Exercise data:
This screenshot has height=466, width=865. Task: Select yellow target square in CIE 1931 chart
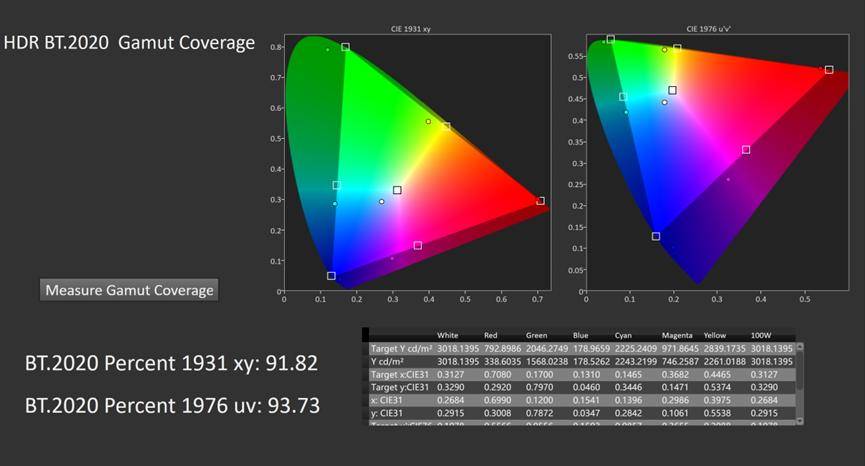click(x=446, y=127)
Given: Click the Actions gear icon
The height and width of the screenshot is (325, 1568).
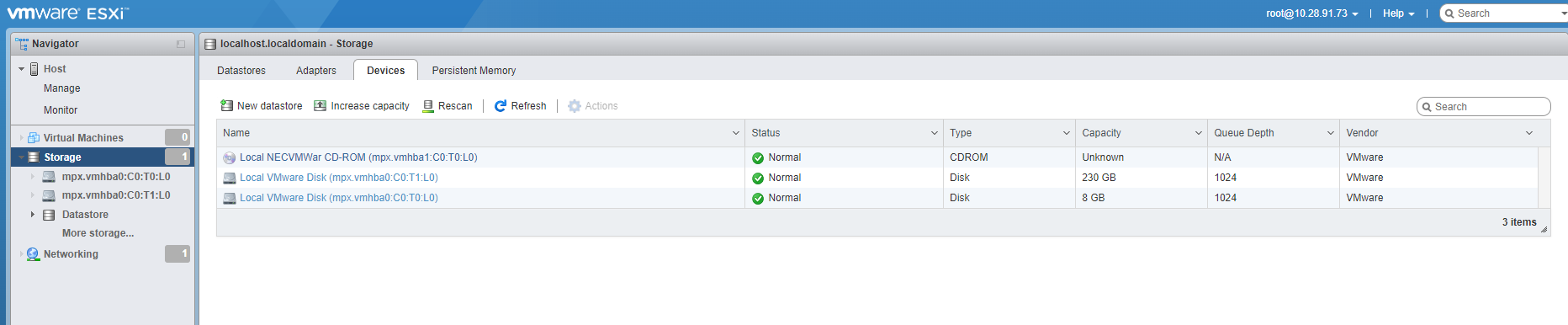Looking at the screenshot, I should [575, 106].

* * *

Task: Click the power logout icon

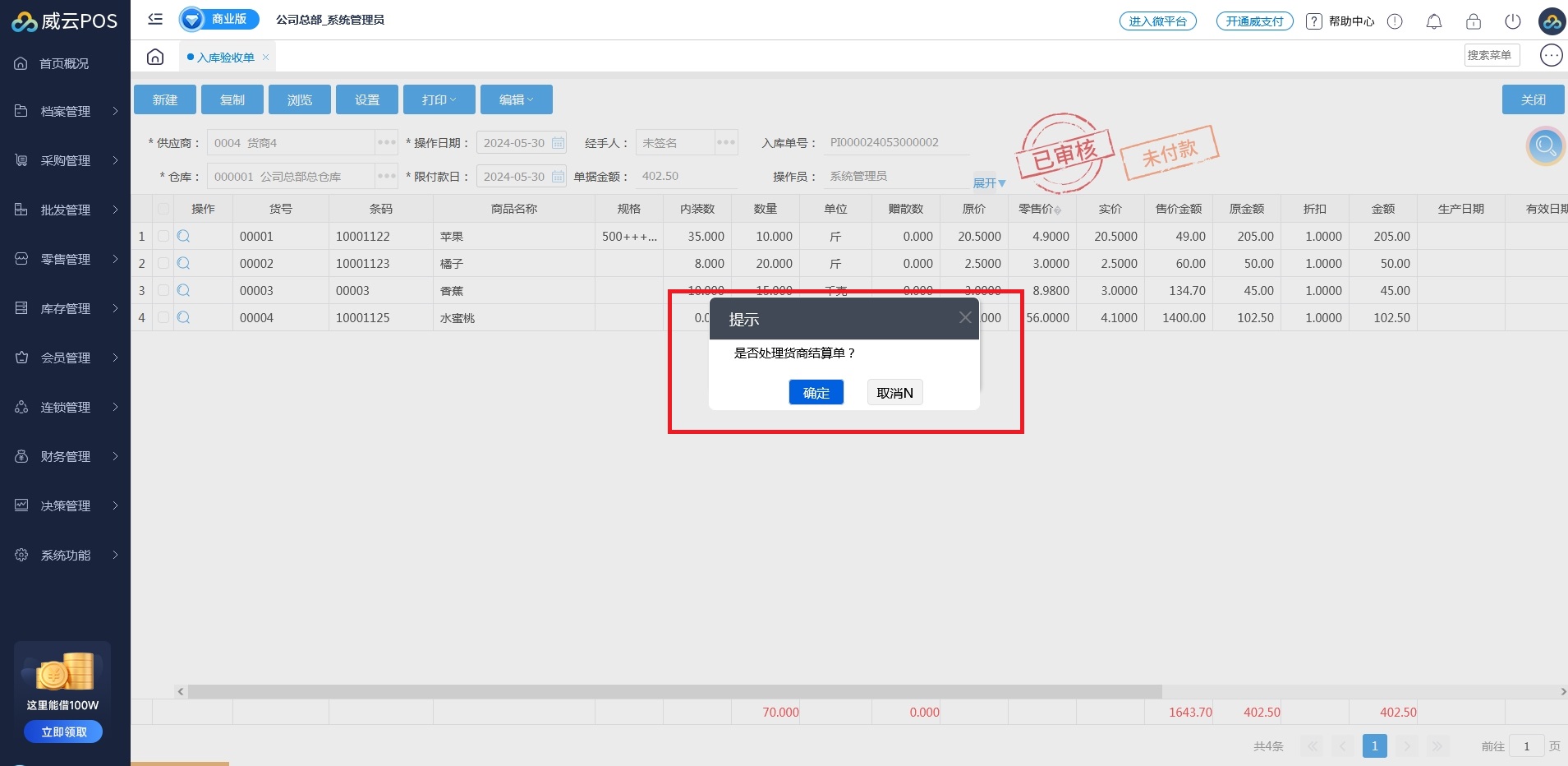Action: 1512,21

Work required: Return the lines from the one containing "This screenshot has" through the one containing "Looking at the", inclusive, exactly as they appear in the records. Leave the pictures out of your answer.

Finished answer:
This screenshot has height=466, width=865. Task: Select yellow target square in CIE 1931 chart
click(x=446, y=127)
Given: Click the Actions gear icon
The height and width of the screenshot is (325, 1568).
Looking at the screenshot, I should [575, 106].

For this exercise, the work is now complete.